5. A Multimodal Data Fusion Pipeline
This section explains how FAIR-VID merges the processed document, audio, and video streams into a unified reasoning pipeline. We describe the rationale for each fusion stage and clarify how these components jointly support transparent, auditable decision-making. Having established how documents and video interviews are independently analyzed, we now detail how these heterogeneous representations are combined to form a coherent applicant profile.
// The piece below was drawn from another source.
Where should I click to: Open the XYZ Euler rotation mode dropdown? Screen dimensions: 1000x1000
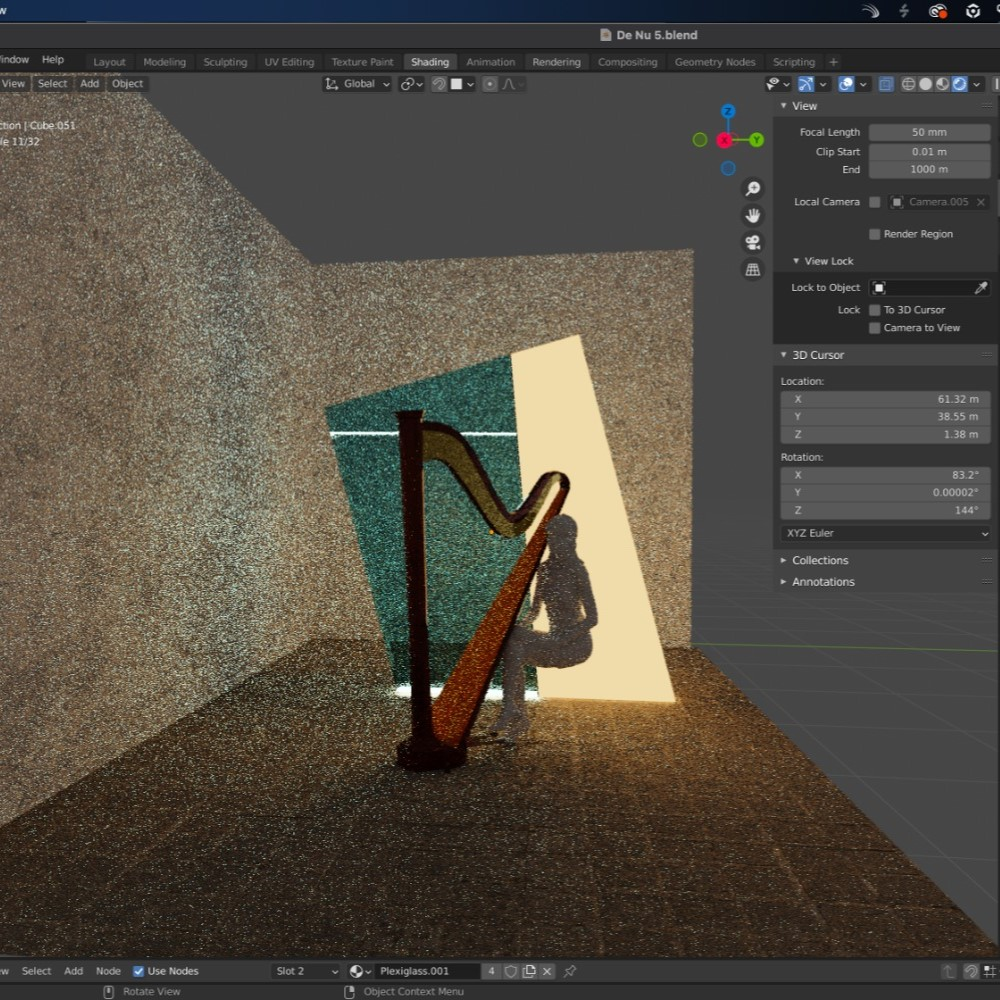(886, 534)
The final stage of the FAIR-VID framework brings together all previously processed modalities—documents, audio, and video—into a unified decision-support architecture. The objective of the fusion architecture is to synthesize multimodal signals into a fair and interpretable representation that reflects both quantitative attributes and contextual behavioral evidence. The fusion criteria were defined to prioritize explainability and traceability: document-based evidence provides structural grounding, video-derived cues supply contextual and behavioral signals, and retrieval-augmented responses ensure alignment with prior institutional practice. This phase, shown in
Figure 5, implements a
multimodal data fusion pipeline that integrates document reasoning, video analysis, and historical decision data. The diagram illustrates the downward progression of data, systematically going from raw multimodal inputs in Stages 2 and 3 into a concise, human-readable evidence package in Stage 4. Each stage builds incrementally on the previous one, allowing evaluators to trace how raw inputs influence intermediate summaries and final recommendations. The resulting synthesis is always presented to a human evaluator for the final admission decision.
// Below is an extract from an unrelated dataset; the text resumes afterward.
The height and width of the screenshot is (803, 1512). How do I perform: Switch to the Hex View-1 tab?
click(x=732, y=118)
5.1. Transparency and Open Access of Prompts
A fundamental design principle of FAIR-VID is radical transparency in AI reasoning. Because prompt structure directly shapes model behavior, exposing these prompts enables external auditing and facilitates reproducibility. Since LLM behavior is highly sensitive to prompt formulation, documenting these prompts ensures that evaluators understand the assumptions embedded in each reasoning step.
All prompts used across the FAIR-VID system—ranging from document interpretation and video evaluation to multimodal fusion—are version-controlled in a public repository (fair-vid/admission_prompts). This repository allows external experts, auditors, and applicants to inspect exactly what the AI was asked to do. The prompt content, structure, and evaluation criteria can thus be publicly scrutinized and improved, aligning with the transparency and human-oversight principles emphasized in the EU AI Act.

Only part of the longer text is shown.